Saturday, April 14, 2007

Always Something

I got a phone call from Braden's teacher yesterday morning that I needed to come pick him up because he had a rash on his arms that was spreading quickly. I came right away and was going through a checklist: did we change laundry detergent? No. Did he eat anything different this morning? No. In fact, he didn't even want breakfast. I got to the school expecting a minor rash of minor concern. Poor boy, it was onto his face and his eyes were even swollen. I lifted up his shirt and his back was covered in these raised red splotches. Yes, I had already called the doctor and we were on our way. Luckily all these places are within 5 miles of each other. Anyway, we get there and the doctor's not sure what this rash is. She says his cheeks look like Fifth Disease, but the rash all over his body looks like Rocky Mountain Spotted Fever. She said it was probably not RMSF, but it looked just like it. That sounded like an intimidating diagnosis, but when she said it comes from a tick bite I figured that probably wasn't it.
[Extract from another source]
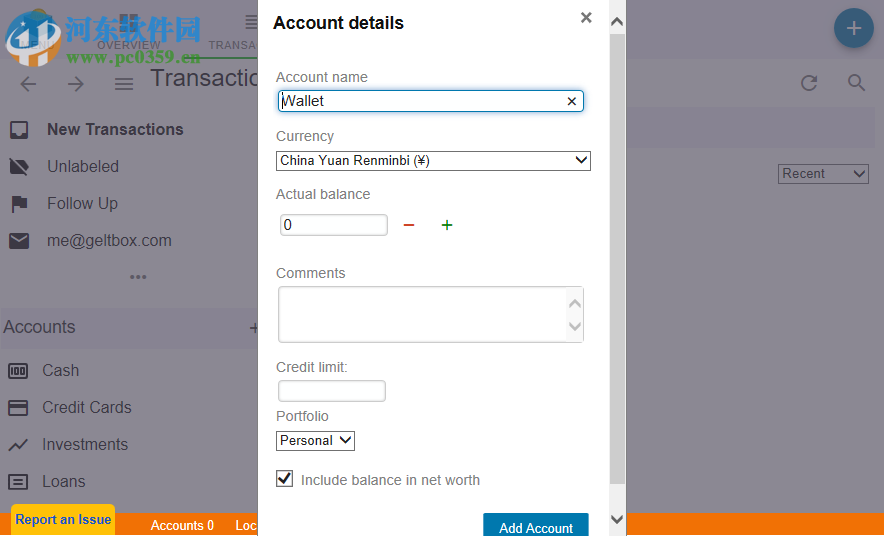Click the Credit limit input field
Viewport: 884px width, 536px height.
tap(331, 391)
I answered more questions about our home environment, exposure to animals, water supply, diet, etc! She gave him some Benadryl and after 40 minutes it had only decreased the redness in his face. So, she took some blood from his right arm (another saga), and we took it up to the hospital for them to run it at their lab right away. The result: no bacterial infection, so we're going with Fifth Disease.

I get on the internet to look that up. The telltale sign is "slapped cheeks". It all starts coming back to me. On Tuesday and Wednesday (when it was 80 degrees outside), Braden came home with red cheeks. I thought he got a little sunburn since it was so hot. They weren't so red in the evening, but got worse when he'd go outside and run around. As I'm looking at all this on the internet his teacher calls to check on him. One of the mothers had called her to let her know that her son had missed the last two days due to Fifth Disease! Bingo! So, Braden was contagious on the days I thought he had a sunburn. We didn't notice him having a fever, but that is supposed to come with it as well in the early "slapped cheek" phase. His rash still looks bad and he is covered from head to toe. I read that the rash can actually last 1-3 weeks.

The positive side? He won't get it when he gets elementary school... and, I got to miss a day of work!! I actually have the ability to use my PTO at work now, so I didn't even have to stress about leaving the way I did! Landry is fine. We'll be looking out for the "slapped cheeks," but I'm just thinking positive that she won't get it.

Landry's thing these days is dressing herself, and then changing outfits a million times a day. We'll check on her after she's asleep and she'll be dressed with shirt, pants, socks, shoes, the whole bit. Oh yes, she'll sleep like that if we don't undress her in her sleep. Before we realized she was doing this, she stumbled into our bathroom dressed up all cute. What I didn't know at that time was that she had slept in that cute little outfit all night!! Shoes and all! I'm trying to let her be as independent as possible with her wardrobe choices, but it can be hard sometimes when she puts some pieces together! Independence is bliss to a 3 year old!